5 Proper ways to Remove Stains on Your Leather Bags

Belle Liz

Posted on November 04 2020

5 Proper ways to Remove Stains on Your Leather Bags


If you own a leather bag, you’d probably do your very best to keep it in a tip-top condition, so it lasts for a long time to come.

But no matter how hard you try to keep it away from foods, drinks, and other things that cause stains, accidents, unfortunately, do happen. We’ll eventually find stains of some sort on our bags at some point.

For the more severe stains (think – pasta sauces, chocolate ice cream and the like), you should probably take it to a professional in Singapore to ensure the best outcome. However, if it’s not too much of an extreme stain sitch and you’d rather save a few bucks, perhaps you might want to sort it out yourself.

Well, if you decide to do-it-yourself (DIY), it’s crucial to know that there are right and wrong ways of getting the job done. For sure, the last thing you want is to end up with permanent stains and/or damages on your leather bags.

Luckily, we’ve gathered some top cleaning tips for women who are keen to embark on this delicate process at home.

Tackling water stains

Headed to or from the office and got caught in a sudden downpour? Or perhaps you just accidentally spilt a glass of water, and your bag caught some splashes? Whatever the cause, water can end up causing outline stains if it lingers on the surface for too long due to leather’s high level of absorbency.

If you end up with some water on your leather bag, remember to:

  1. Act fast: As soon as you possibly can, blot your bag in a light dabbing motion using a highly-absorbent lint-free cloth before it dries on its own.
  2. Keep it away from heat: Avoid using a hairdryer on its heat setting. If speed-drying is necessary and you find the need to use a hairdryer, do so using its cool setting.
  3. Add a layer of protection: As the saying goes, prevention is better than cure! Get some leather conditioner and apply it to your bag in small circular motions, allowing the conditioner to do its job of replenishing any stripped oils.

Tackling makeup stains

There comes a certain element of “stain danger” when we carry our makeup essentials with us everywhere we go. It might be an accidental mascara swipe, a loose lipstick lid that comes off or a leaky foundation.

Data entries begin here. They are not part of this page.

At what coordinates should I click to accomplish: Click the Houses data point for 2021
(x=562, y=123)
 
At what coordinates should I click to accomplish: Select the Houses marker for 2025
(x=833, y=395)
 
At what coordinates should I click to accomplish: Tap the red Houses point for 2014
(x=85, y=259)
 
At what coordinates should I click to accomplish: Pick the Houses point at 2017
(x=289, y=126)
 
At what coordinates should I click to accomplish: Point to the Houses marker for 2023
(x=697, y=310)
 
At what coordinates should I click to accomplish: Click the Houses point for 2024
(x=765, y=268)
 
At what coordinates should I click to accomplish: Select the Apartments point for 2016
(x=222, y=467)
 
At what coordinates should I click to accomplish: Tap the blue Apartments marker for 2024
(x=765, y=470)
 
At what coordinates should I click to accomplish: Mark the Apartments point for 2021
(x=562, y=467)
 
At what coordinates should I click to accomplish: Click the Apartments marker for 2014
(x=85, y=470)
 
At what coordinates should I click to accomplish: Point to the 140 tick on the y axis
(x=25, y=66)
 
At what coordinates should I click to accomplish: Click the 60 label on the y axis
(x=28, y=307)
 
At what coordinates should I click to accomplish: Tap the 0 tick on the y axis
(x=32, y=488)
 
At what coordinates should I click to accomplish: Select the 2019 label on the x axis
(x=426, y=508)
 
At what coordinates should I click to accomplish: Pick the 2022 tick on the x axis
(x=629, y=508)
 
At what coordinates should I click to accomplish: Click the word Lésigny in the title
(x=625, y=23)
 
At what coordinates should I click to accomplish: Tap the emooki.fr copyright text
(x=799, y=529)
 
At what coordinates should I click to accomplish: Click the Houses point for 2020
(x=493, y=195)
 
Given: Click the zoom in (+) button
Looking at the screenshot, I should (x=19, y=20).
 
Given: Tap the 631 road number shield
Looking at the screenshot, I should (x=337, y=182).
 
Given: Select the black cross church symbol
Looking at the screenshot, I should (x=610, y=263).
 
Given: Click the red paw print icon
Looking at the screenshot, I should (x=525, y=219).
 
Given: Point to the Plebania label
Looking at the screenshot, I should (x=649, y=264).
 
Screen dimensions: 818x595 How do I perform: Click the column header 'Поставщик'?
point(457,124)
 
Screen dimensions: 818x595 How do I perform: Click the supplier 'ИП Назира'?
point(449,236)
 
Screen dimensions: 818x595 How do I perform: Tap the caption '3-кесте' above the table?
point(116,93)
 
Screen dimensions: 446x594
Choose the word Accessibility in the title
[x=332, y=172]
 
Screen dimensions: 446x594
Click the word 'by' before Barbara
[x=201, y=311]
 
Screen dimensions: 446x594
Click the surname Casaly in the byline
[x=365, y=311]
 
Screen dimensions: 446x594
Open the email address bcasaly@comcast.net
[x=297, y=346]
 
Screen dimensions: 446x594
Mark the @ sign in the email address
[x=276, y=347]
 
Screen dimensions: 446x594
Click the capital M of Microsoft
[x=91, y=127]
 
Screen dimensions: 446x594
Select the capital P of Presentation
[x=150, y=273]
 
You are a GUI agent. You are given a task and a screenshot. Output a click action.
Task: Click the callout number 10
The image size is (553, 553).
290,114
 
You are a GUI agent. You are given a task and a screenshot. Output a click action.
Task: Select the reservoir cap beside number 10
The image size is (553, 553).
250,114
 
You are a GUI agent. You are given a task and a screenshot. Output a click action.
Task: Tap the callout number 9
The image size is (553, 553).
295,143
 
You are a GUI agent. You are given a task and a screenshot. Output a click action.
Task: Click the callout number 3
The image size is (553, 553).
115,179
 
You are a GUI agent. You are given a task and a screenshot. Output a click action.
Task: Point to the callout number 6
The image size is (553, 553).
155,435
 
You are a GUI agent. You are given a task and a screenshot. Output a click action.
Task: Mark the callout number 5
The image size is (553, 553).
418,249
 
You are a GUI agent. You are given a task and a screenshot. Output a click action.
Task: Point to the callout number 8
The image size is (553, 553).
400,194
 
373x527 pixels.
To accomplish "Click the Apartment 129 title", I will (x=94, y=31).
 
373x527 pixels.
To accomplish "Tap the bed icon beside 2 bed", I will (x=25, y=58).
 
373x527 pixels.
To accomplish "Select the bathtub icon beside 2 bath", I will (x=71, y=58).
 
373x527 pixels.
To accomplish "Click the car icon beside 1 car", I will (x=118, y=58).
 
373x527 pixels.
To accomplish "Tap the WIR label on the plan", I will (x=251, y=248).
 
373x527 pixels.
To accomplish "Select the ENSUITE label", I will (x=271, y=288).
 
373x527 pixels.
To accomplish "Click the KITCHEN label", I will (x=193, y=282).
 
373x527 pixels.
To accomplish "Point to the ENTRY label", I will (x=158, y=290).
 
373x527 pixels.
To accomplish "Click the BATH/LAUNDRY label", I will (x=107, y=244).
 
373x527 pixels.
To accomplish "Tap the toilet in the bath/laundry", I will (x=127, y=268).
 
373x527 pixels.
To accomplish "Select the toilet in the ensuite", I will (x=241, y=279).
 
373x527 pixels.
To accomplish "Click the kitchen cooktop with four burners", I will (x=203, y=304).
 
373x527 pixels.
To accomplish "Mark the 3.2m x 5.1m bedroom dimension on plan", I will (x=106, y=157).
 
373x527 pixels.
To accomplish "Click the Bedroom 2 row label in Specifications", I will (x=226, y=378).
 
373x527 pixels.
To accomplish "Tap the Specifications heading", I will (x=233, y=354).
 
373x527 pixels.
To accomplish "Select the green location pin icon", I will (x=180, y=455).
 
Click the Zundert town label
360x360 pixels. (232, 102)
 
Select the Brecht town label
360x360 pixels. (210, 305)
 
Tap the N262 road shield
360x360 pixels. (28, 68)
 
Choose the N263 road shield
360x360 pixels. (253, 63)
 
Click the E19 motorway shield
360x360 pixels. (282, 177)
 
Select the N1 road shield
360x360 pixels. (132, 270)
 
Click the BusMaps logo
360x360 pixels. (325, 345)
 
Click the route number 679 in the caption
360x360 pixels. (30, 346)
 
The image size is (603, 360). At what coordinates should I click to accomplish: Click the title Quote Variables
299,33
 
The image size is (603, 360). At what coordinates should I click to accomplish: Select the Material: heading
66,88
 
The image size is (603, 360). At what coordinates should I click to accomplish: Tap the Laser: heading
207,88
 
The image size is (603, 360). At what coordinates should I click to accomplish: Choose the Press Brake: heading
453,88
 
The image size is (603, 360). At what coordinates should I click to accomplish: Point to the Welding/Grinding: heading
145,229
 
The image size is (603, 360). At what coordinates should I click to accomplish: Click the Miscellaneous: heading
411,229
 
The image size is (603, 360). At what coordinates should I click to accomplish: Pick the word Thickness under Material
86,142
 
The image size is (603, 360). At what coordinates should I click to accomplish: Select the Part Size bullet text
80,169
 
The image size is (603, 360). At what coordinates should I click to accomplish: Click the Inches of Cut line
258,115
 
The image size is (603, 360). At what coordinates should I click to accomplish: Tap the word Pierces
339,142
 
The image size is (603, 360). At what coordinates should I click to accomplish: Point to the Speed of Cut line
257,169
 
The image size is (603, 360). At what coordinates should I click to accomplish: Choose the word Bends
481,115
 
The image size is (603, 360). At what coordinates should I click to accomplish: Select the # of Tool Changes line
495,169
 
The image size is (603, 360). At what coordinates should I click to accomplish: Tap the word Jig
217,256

Contrary to popular belief, a makeup stain may not actually be irreversible. While they can be tough to tackle, there is hope! Here are our top tips for makeup stains:

  1. Say no to makeup removers: Oil- or cream-based removers may be great for your face, but we cannot stress enough that these will cause serious damages to your leather bags. Ladies, please do not use makeup removers on your leather bag!
  2. Treat it immediately: As with most other stain types, time is of the essence – so treat it as soon as you possibly can.
  3. Rubbing alcohol to the rescue: Before going too excessive, it’s important to first do a spot test. Apply a small amount of rubbing alcohol onto the tip of a cotton swab, rub gently onto a small area (we suggest somewhere on the base) and leave it for 10 minutes. Once you’ve made sure that it’s all good to use, lightly rub the rubbing alcohol over the stain in a circular motion.
  4. Finish off with leather conditioner: Once the leather has adequately dried, apply a small amount of leather conditioner over the area.

Tackling red wine stains

Accidentally knocked over a glass of red wine on ladies’ night out? Gah! We’ve been there, too, and we feel your frustration! Notorious for causing permanent damages to leather, red wine is renowned for being a real challenge to clean. It probably would require some elbow grease.

If you find yourself in a situation where you have red wine on your leather bag, here are some key pointers to help you:

  1. Confirm the leather type: Before you do anything at all, you need to find out whether your bag is made with either finished or unfinished leather. Finished leather means it’s possible to DIY it, while unfinished leather will require a professional’s touch.
  2. Blot up excess wine: If you’re dealing with a finished leather, the first step is to gently dab as much of the wine up as you can, using some paper towel.
  3. Apply hydrogen peroxide: After all the excess wine has been removed, apply some hydrogen peroxide over the stain and allow it to sit.
  4. Go pro: If all else fails, we strongly recommend seeking the help of professional leather bag cleaning services in Singapore. After all, you wouldn’t want to aggravate the situation any further!